I was one of the people who got a gong and the person who gave it me is someone who I feel should get recognition in his own right – Robert Burgon.
This is something Robert has published that I needs a wider view, not just for it’s call to action but for the lasting impression it has left of a man and an organisation totally focussed on improving people’s retirements.
A soon-to-be pensioner visited our offices this week to hand in the paperwork confirming the lump sum he wanted to take and his bank account details. When speaking to our Benefits Manager, he said that he thought we had made a mistake in our calculations. No- he wasn’t about to do an Oliver Twist and ask for more. He actually thought that we were offering him too much.
This member had contributed to our DB career average scheme for 15 years but had left service and been a deferred member since 1990. He simply couldn’t believe that he was entitled to a lump sum of £25,000 and an annual pension of £3,700 for what he saw as such a short period of service. I believe that he was also comparing our benefits with those which he had accrued since leaving the scheme and we came out well.
Although it brought smiles to the faces of our team when we heard this tale (and of course, our calculations were spot on), the reality is that we had failed to communicate the value of this member’s benefits to him properly throughout the years in which he had been deferred. Our practice has always been to issue annual benefit statements to all members (including deferred members). We do try to explain the meaning of these but given the nature of the scheme and all of the revaluation changes which have occurred over the years, this is not that simple.
This pensioner has prompted an urgent review of the way in which we keep our members up to date as our goal really must be to ensure that members are more aware of the value of their pension entitlement.
Robert is Secretary to a pensions master trust called the Plumbing & Mechanical Services (UK) Industry Pension Scheme (they operate as POCHIN). Guess what? – if you are an employer with plumbers , you can pay a contribution of 7.5% which together with the plumber’s contribution of 3.75% buys a very tidy benefit indeed.
This multi-employer pension scheme doesn’t make a lot of noise but is quietly going about providing a service to its members , more ambitious in its scope and more focussed in its intent than any other in the UK.
Alan Pickering, Chairman, talked to me about it earlier in the week. The aim of the Trustees of the Scheme is to provide, at or around the 8% auto-enrolment contribution scale, a meaningful defined benefit at and throughout a member’s retirement.
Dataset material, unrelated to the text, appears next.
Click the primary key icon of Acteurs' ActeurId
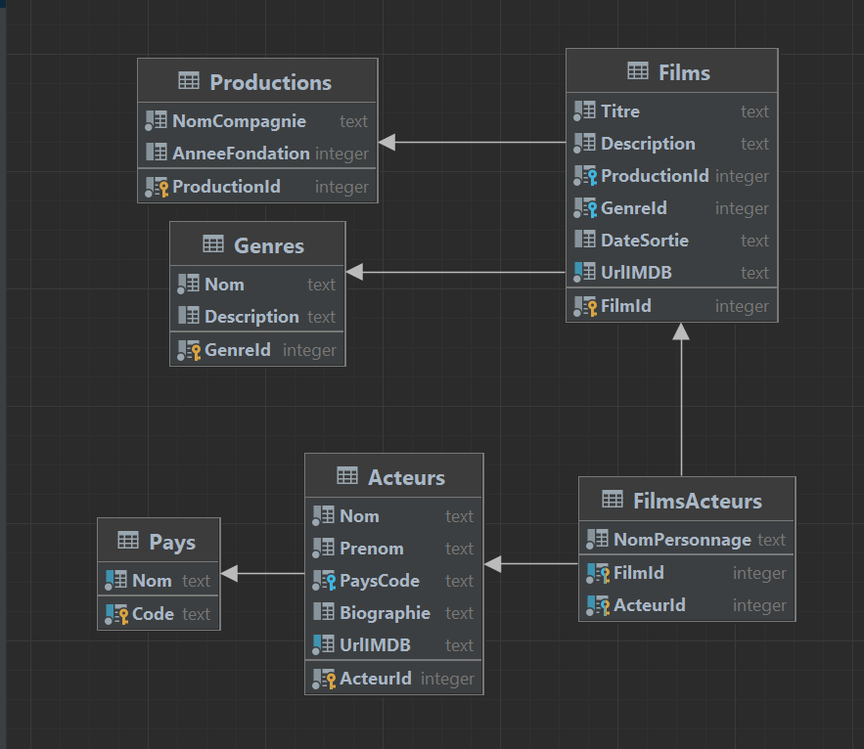Image resolution: width=864 pixels, height=749 pixels. point(324,679)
Because the focus is so practical, they do not advertise widely nor need they, the results of their good work are being experienced by the families of those retiring from this excellent scheme and its current active membership. They make sure the scheme works by managing its investments sensibly, keeping costs to a minimum and employing efficient structures that avoid some of the wastage we see elsewhere in the pension system.
If you want to read about the Scheme with the help of Penny Plumb, click here.
I hope that those who scoff at Ambitious Pensions take some time to see how a group of pension people are influencing employers to comit to more than the bare minimum for their staff and accept an amount of risk onto their balance sheets in exchange for a degree of certainty that their staff will be properly provided for in retirement.
I suspect the recognition I can give to Penny Plum, Robert Burgon, Alan Pickering, Stuart McDonald, Angela Smith , Fiona Hodgson and all the other people at POCHIN is a lot more needed than the gongs we won and I hope that this blog goes a little way in addressing the balance between the recognition we got and the recognition they deserve.
- “Ambitious” pensions can save you from staging a disaster (henrytapper.com)
- Auto-enrolment: join a pension and get a big tax bill (telegraph.co.uk)
- Auto-enrol pensions – do the figures add up for you? (itv.com)
- Biggest pension change in 100 years – but how much do you know? (itv.com)
- Auto-enrolment;- the story so far (henrytapper.com)
- TESCO extra pensions (henrytapper.com)
- Auto-enrolment: 11 million workers to join company pension schemes (guardian.co.uk)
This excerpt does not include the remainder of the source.